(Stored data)
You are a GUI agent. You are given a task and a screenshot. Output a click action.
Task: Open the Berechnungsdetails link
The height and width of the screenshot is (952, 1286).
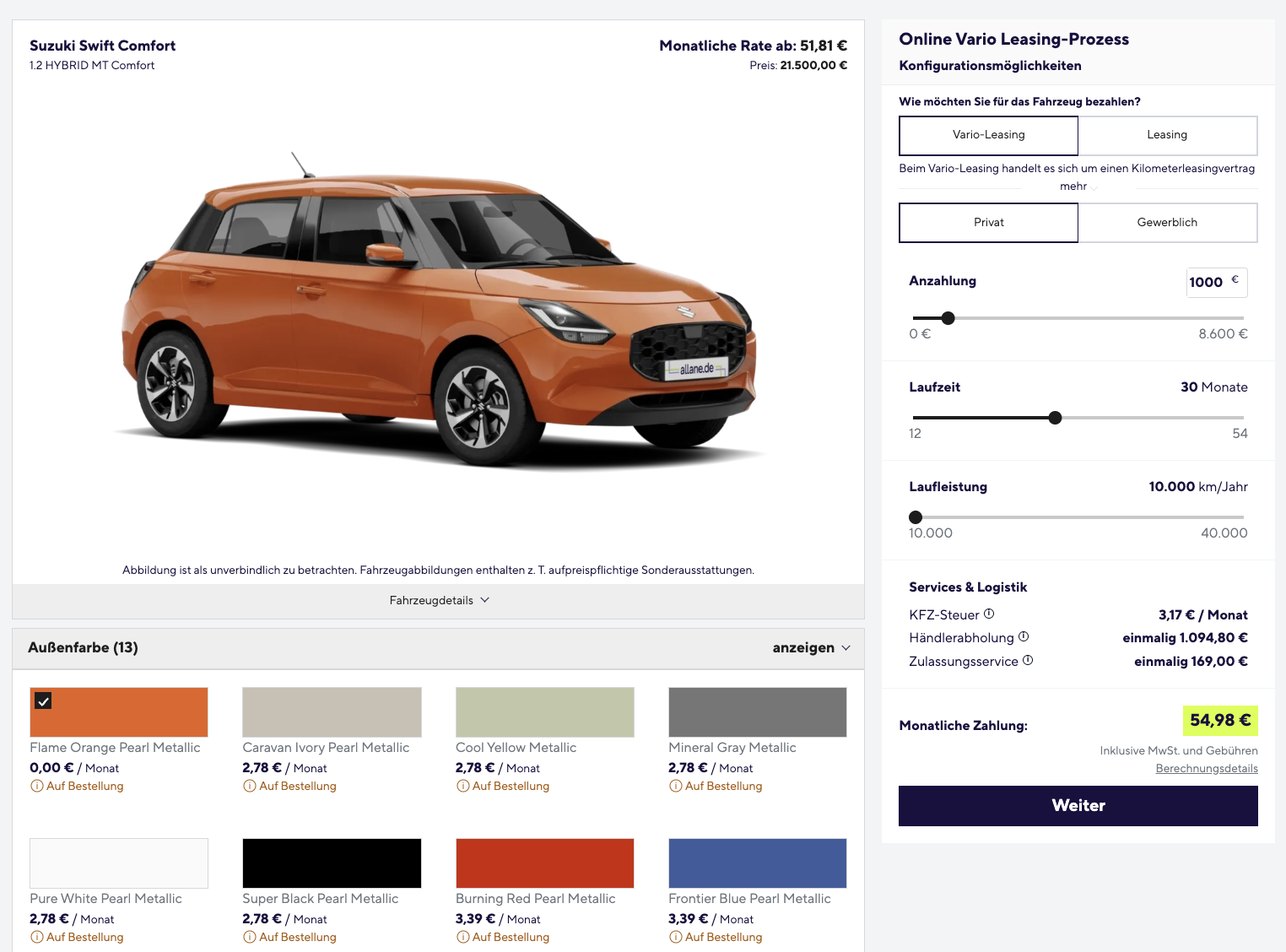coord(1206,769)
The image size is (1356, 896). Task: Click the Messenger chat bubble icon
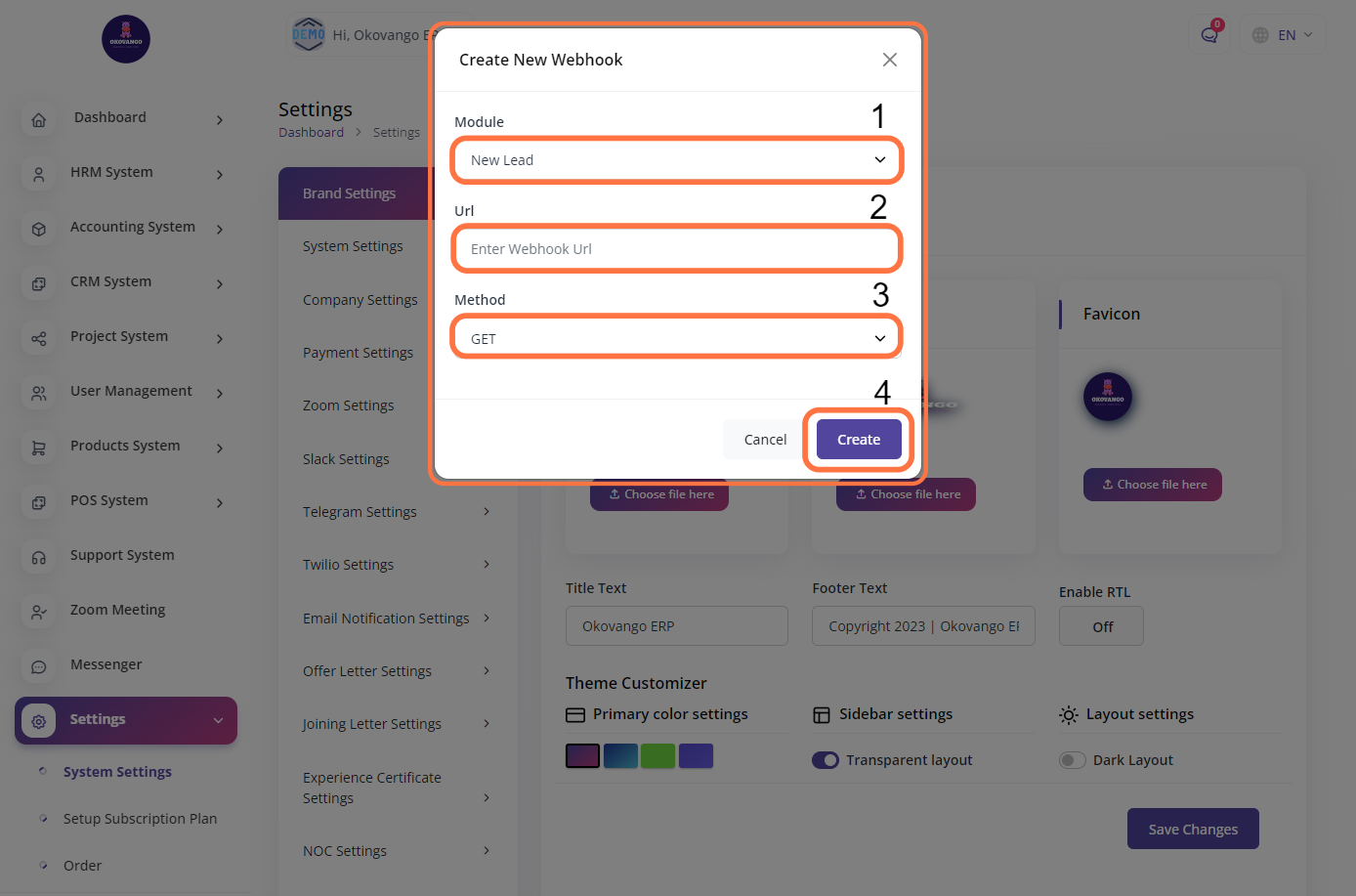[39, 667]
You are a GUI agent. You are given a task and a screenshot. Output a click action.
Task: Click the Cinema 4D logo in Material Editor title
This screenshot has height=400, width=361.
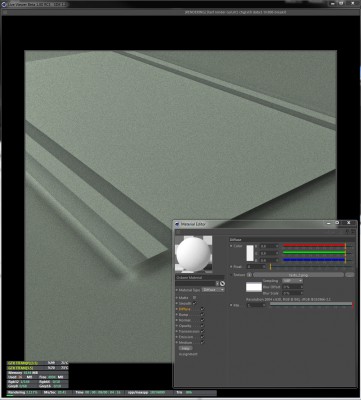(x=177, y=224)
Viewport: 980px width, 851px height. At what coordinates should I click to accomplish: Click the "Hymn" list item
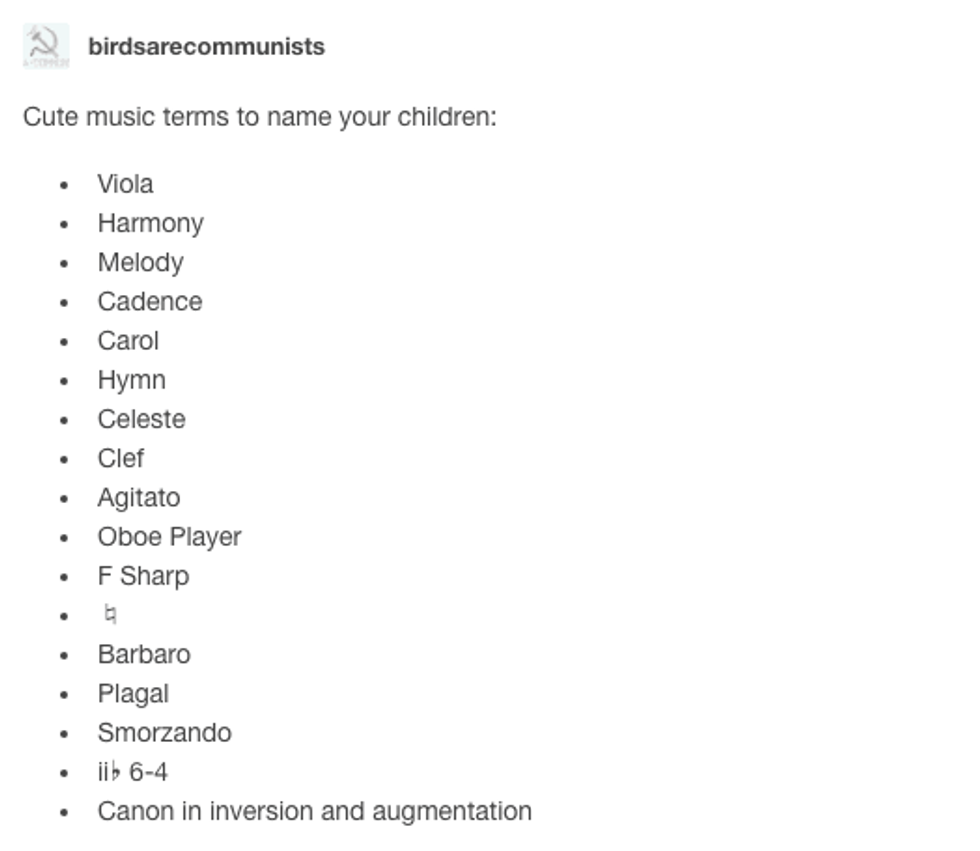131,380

TASK BRIEF ::
Pull out the text of all the items word for word, leaving out the pictures.

OUTPUT FOR THIS TASK ::
You are a GUI agent. You are given a task and a screenshot. Output a click action.
Task: Open the Berechnungsdetails link
The height and width of the screenshot is (952, 1286).
coord(1206,769)
The image size is (1356, 896). Task: Click the Messenger chat bubble icon
[39, 667]
You are a GUI agent. You are given a task and a screenshot. Output a click action.
Task: Click the Cinema 4D logo in Material Editor title
This screenshot has height=400, width=361.
(x=177, y=224)
Viewport: 980px width, 851px height. At what coordinates should I click to accomplish: Click the "Hymn" list item
131,380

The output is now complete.